I need an exact copy of the lines from the one containing "Image resolution: width=745" through the end of the records, without any pictures.

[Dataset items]
----

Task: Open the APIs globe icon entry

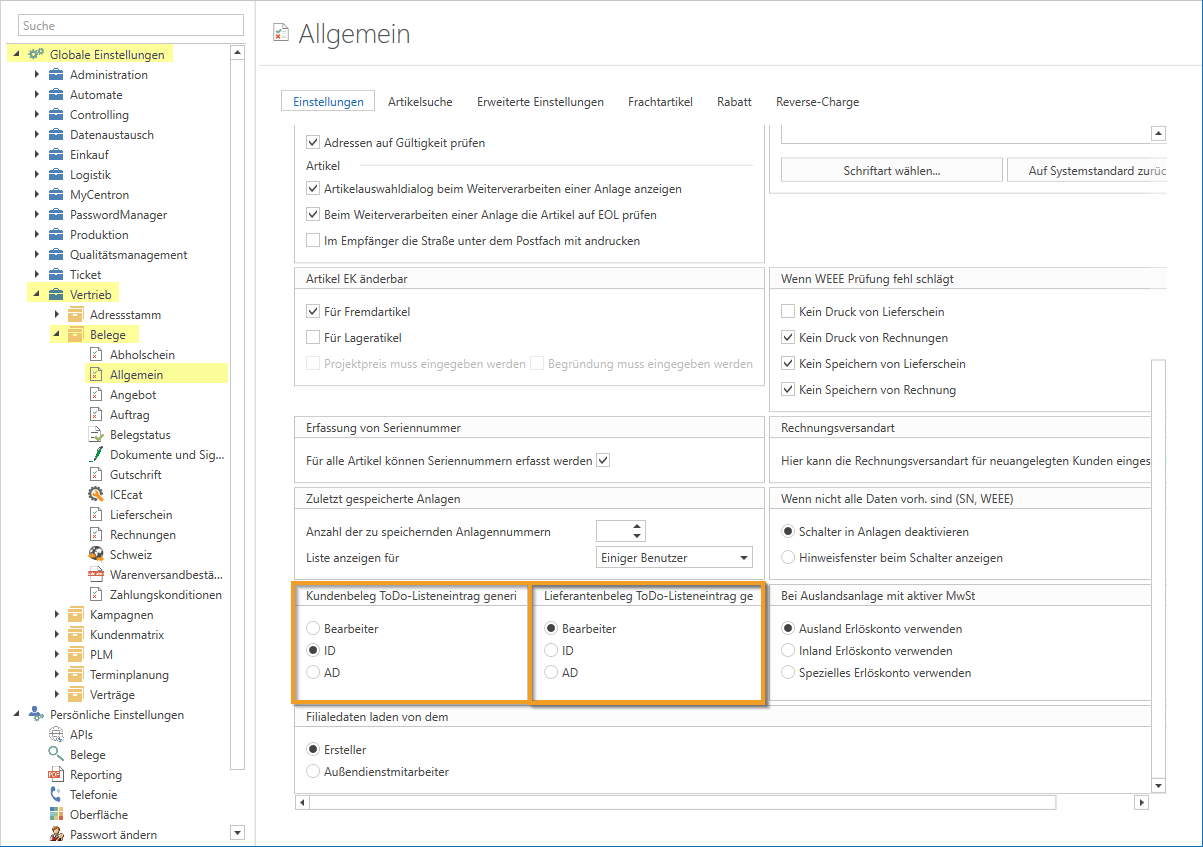Action: point(56,734)
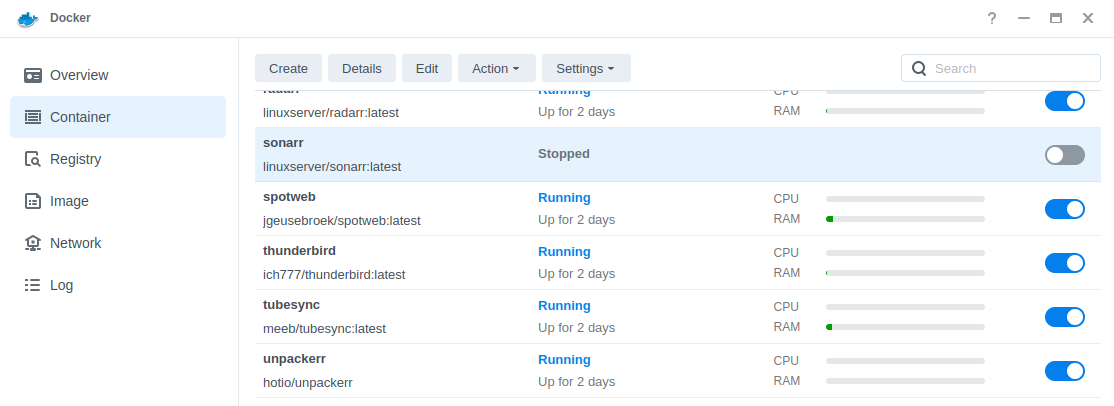Click the Edit button
Screen dimensions: 1114x406
(x=427, y=68)
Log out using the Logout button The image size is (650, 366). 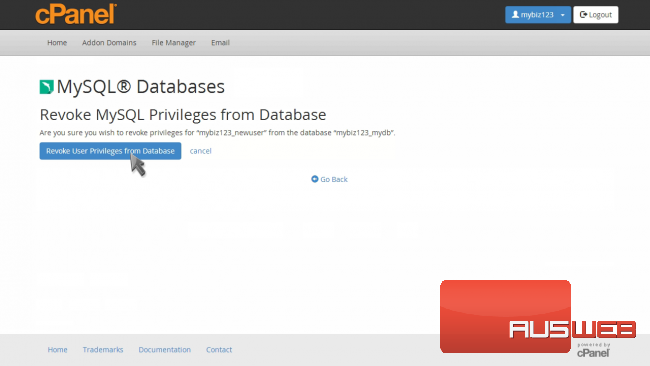pyautogui.click(x=596, y=15)
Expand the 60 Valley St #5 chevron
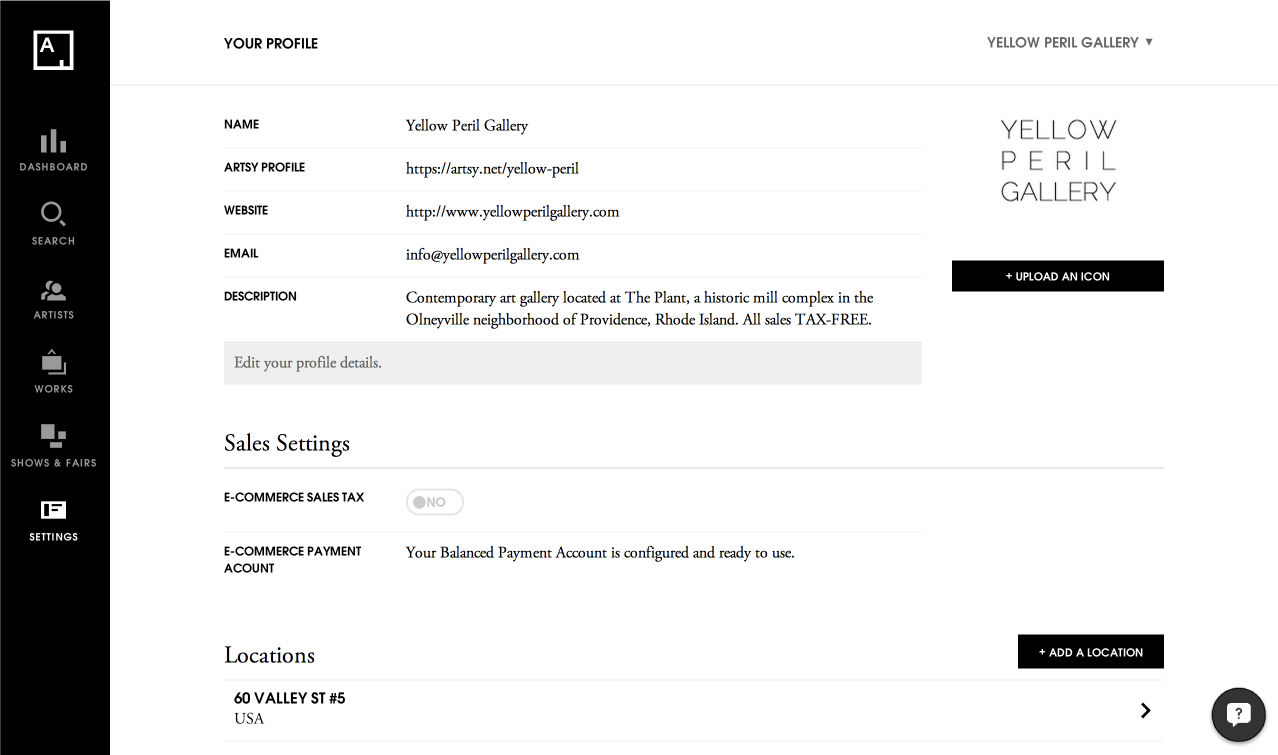 (1145, 710)
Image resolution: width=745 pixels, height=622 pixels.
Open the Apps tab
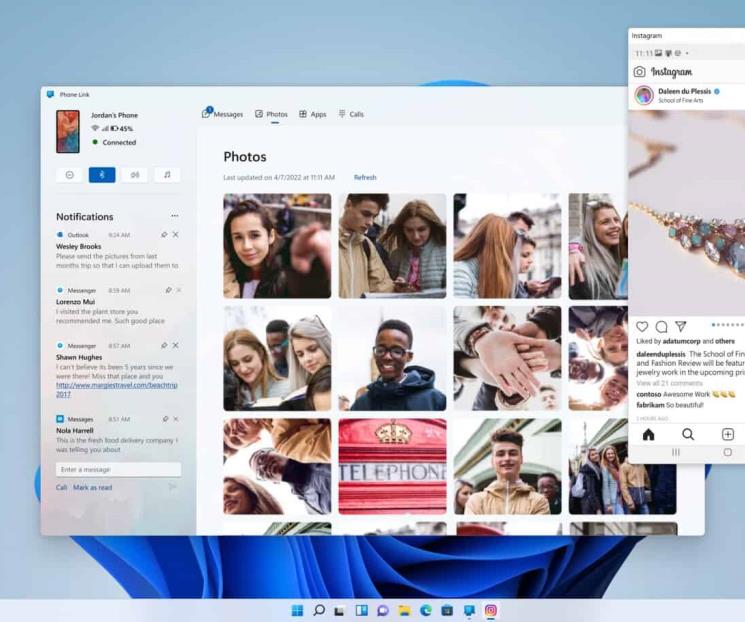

----

» **Solution to this task**:
Image resolution: width=745 pixels, height=622 pixels.
Open the Apps tab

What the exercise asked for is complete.